─── RECORD SET
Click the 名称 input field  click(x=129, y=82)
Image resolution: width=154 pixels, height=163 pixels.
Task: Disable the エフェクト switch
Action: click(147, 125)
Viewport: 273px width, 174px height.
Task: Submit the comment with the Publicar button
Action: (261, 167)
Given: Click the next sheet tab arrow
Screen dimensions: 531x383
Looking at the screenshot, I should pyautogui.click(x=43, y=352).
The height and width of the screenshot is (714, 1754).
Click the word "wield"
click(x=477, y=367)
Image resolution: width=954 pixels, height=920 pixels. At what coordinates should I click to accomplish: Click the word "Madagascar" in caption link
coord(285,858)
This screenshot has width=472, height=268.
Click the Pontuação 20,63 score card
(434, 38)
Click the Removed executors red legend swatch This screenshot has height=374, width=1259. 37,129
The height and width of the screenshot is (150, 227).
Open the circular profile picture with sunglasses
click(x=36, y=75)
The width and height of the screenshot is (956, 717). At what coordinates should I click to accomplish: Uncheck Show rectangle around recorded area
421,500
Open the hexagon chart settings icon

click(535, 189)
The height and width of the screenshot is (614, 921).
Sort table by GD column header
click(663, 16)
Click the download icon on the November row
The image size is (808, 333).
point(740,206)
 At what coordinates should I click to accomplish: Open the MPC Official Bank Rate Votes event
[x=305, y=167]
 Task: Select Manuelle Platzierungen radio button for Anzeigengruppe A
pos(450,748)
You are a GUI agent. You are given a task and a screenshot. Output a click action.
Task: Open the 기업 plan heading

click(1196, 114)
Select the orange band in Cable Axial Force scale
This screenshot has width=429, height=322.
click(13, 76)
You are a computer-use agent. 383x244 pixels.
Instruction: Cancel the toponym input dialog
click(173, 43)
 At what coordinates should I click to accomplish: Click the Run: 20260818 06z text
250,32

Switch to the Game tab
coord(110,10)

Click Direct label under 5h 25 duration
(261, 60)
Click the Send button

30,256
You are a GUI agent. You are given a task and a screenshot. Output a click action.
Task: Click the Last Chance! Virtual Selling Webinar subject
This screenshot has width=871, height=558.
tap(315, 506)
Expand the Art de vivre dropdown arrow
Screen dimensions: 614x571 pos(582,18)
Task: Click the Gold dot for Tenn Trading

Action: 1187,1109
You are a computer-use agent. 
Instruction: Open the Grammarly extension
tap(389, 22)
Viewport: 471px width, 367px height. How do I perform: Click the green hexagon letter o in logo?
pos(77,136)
──────
WHAT THE TASK ASKS
All of the data must be written out again, exactly as it stands.

RESPONSE TO THIS EXERCISE
Click the 名称 input field  click(x=129, y=82)
Image resolution: width=154 pixels, height=163 pixels.
Task: Disable the エフェクト switch
Action: click(147, 125)
Viewport: 273px width, 174px height.
Task: Submit the comment with the Publicar button
Action: (261, 167)
Given: Click the next sheet tab arrow
Screen dimensions: 531x383
Looking at the screenshot, I should pyautogui.click(x=43, y=352).
The height and width of the screenshot is (714, 1754).
Click the word "wield"
click(x=477, y=367)
Image resolution: width=954 pixels, height=920 pixels. At what coordinates should I click to accomplish: Click the word "Madagascar" in caption link
coord(285,858)
This screenshot has width=472, height=268.
Click the Pontuação 20,63 score card
(434, 38)
Click the Removed executors red legend swatch This screenshot has height=374, width=1259. 37,129
The height and width of the screenshot is (150, 227).
Open the circular profile picture with sunglasses
click(x=36, y=75)
The width and height of the screenshot is (956, 717). At what coordinates should I click to accomplish: Uncheck Show rectangle around recorded area
421,500
Open the hexagon chart settings icon

click(535, 189)
The height and width of the screenshot is (614, 921).
Sort table by GD column header
click(663, 16)
Click the download icon on the November row
The image size is (808, 333).
point(740,206)
 At what coordinates should I click to accomplish: Open the MPC Official Bank Rate Votes event
[x=305, y=167]
 Task: Select Manuelle Platzierungen radio button for Anzeigengruppe A
pos(450,748)
You are a GUI agent. You are given a task and a screenshot. Output a click action.
Task: Open the 기업 plan heading

click(1196, 114)
Select the orange band in Cable Axial Force scale
This screenshot has width=429, height=322.
click(13, 76)
You are a computer-use agent. 383x244 pixels.
Instruction: Cancel the toponym input dialog
click(173, 43)
 At what coordinates should I click to accomplish: Click the Run: 20260818 06z text
250,32

Switch to the Game tab
coord(110,10)

Click Direct label under 5h 25 duration
(261, 60)
Click the Send button

30,256
You are a GUI agent. You are given a task and a screenshot. Output a click action.
Task: Click the Last Chance! Virtual Selling Webinar subject
This screenshot has width=871, height=558.
tap(315, 506)
Expand the Art de vivre dropdown arrow
Screen dimensions: 614x571 pos(582,18)
Task: Click the Gold dot for Tenn Trading

Action: 1187,1109
You are a computer-use agent. 
Instruction: Open the Grammarly extension
tap(389, 22)
Viewport: 471px width, 367px height. How do I perform: Click the green hexagon letter o in logo?
pos(77,136)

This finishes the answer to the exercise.